From what I could recall, there is some progress observed for myself:-

– After M1, I was working towards building up Qi in the membranous tissue, loosening lumbar, the work on the mind was still very technical, the way it was, it has to be already outward or “materialized”, then I knew something went wrong.  The mind was still being driven by external factors most of the time, and I was not aware that I was reacting to the external triggers.

– After going through 2 sessions of M2, I realized this is mainly the internal work, the self matters the most, it is a true “self-realization” course. No matter what happens, “self” has to take full accountability onto what our responses are, including something that triggers us to react negatively, right question should be asked to the self why should we react negatively if it is our life activities that is more important? And sometimes, also for the positive emotions too, why should we feel happy and great when people praise us, since we aware of the value of what we have done, the level which we are in?   

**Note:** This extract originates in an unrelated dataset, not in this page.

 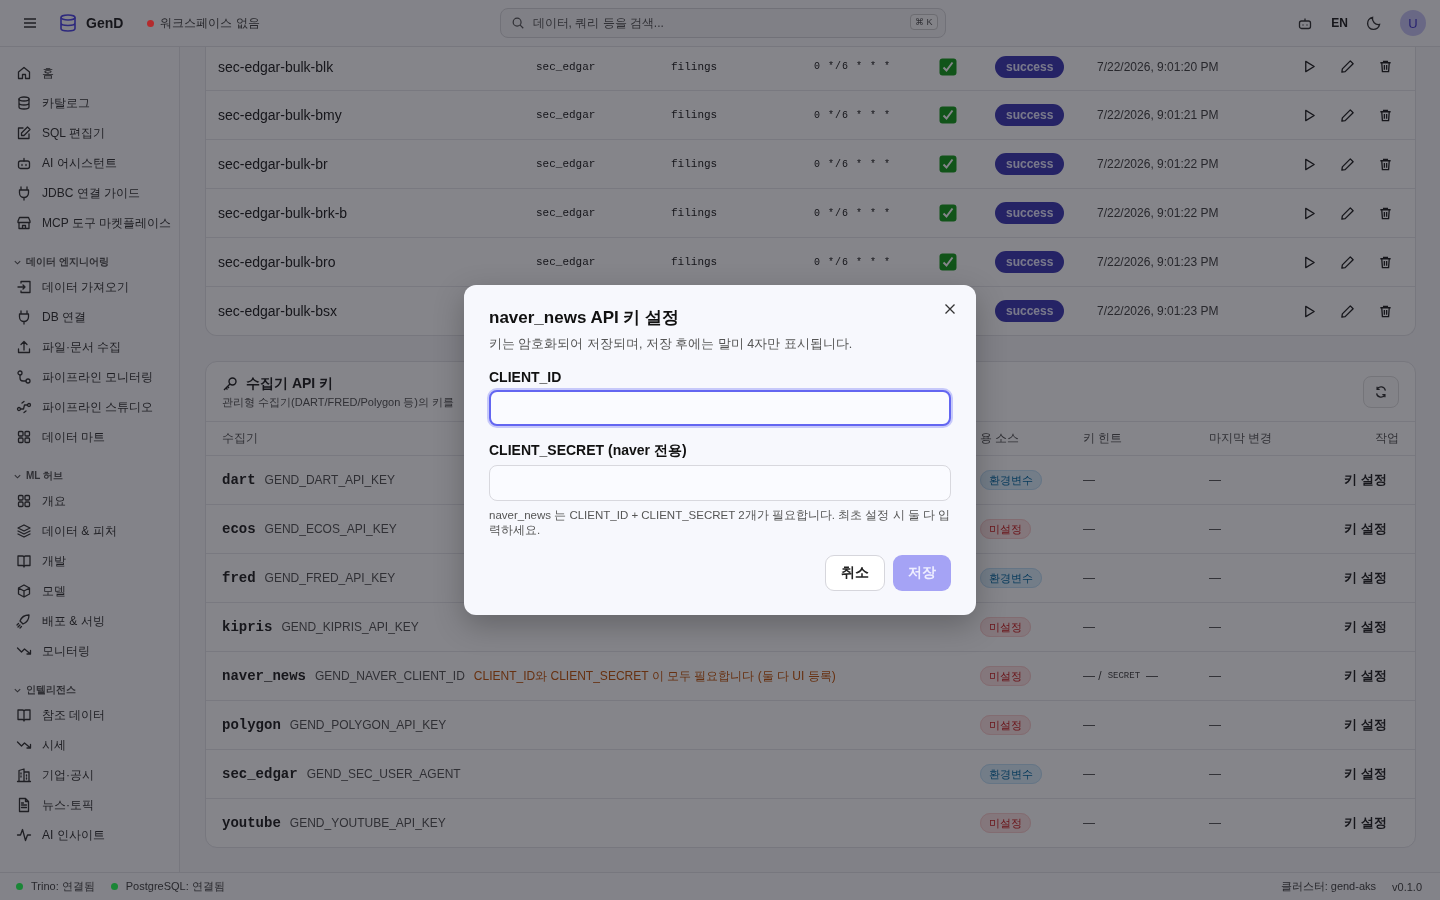 I want to click on sidebar-item: 파이프라인 스튜디오, so click(x=98, y=407).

The awareness is being refined further to perceive the thoughts, the condition of the body, the condition of the mind (sometimes, not every time).  Indirectly it helps improving the EC. As we are more familiar with the awareness and the internal peace of the mind, we are more alert when external triggers challenge the existing reference system. This is when we could ask more “why” questions so that we could change the reference system to a more objective view, a more holistic state.  To change the belief, in fact takes time….  

With this realization, when carrying out life activities, I will “look inside” Self <or shall I say check the feeling  inside>  to check whether my action is appropriate in order to create value to self and others. (sometimes, but not all the time yet).   

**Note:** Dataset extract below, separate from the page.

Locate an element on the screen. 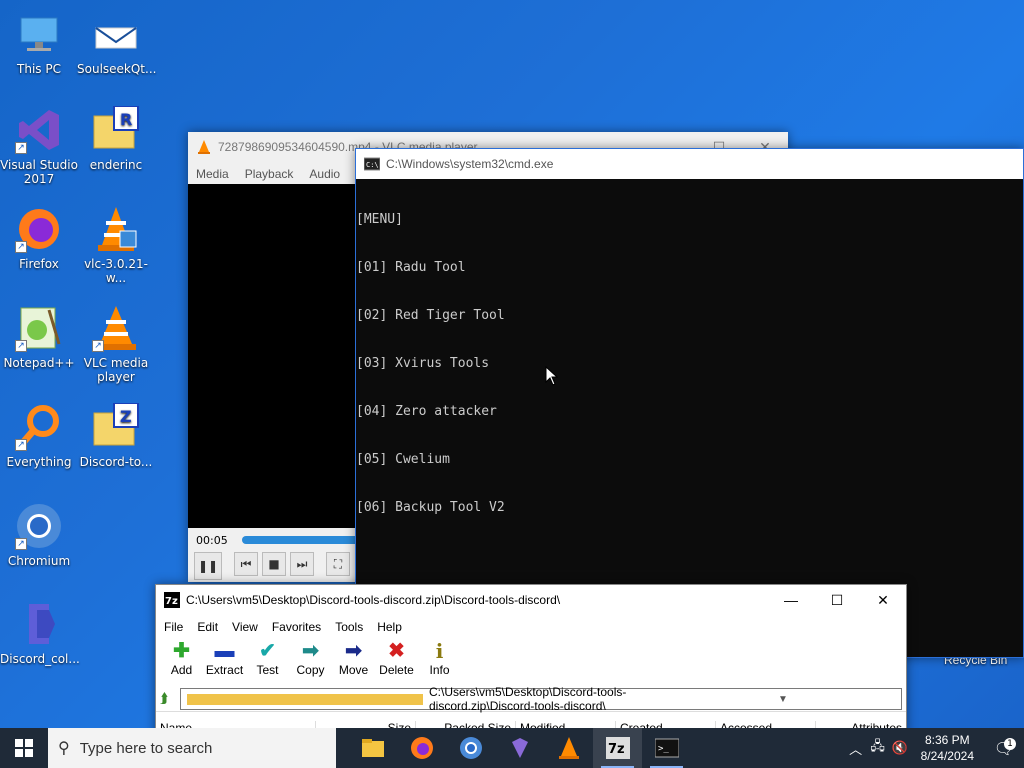 The image size is (1024, 768). vlc-icon is located at coordinates (568, 748).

M2 helps tremendously in practicing qigong, it is more inward focusing into the mind

itself, not only movements and Qi flow. (okh: note that without the prior perception of movements and qi flow many would have lost the way..)

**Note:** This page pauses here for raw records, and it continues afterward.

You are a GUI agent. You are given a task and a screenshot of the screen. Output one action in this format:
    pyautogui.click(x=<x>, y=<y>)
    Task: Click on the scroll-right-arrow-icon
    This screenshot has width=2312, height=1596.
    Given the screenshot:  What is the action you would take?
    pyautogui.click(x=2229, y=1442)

It also made me better understand what wholesome is about and what was mentioned by Hui Neng.

More to share but don’t know how to elaborate…..

#2

The very distinct different between the module 1 n 2 is that module 1 is more on the physical aspect whereas module 2 has more emphasis on the mind. 

After going through the 2nd round of module 2, i could notice that my awareness and understanding are getting deeper. It is like reading a book again and again, the understanding gets clearer. So, i would like to attend the revision course next year.

I find the method of asking WHY is a very useful and powerful tool for me. For me, with the answer from WHY , experiences and thinking has made me realise a lot of things. And more importantly  is MY SUPERSTITIONS and FEAR  has reduced a lot. I know what is going on in myself and my surrounding. I am not led by mystified answer. I am able to lift up MY SELF.I am able to handle my daughters , issues , surrounding much better. The core is I am able to stay at my self very much better. I won’t be like the story of Aesop and the donkey.

So far , I truly admit that exposure to ZQ is one of the very few excellent things that happen to me. I know my road in still long. The path might not be smooth, but I am very willing to further explore ZQ , willing to face challenges , willing to do the things that i should do to achieve my goal. (okh: willing is from will, from WILL POWER.) I always tell my students: GOOD things are hard to come by. We need to put in effort, time, energy, priority and faith. Now I am telling it back to myself. All along I know what i want but all along I have yet to find a suitable , reasonable , logical, meaningful path until now.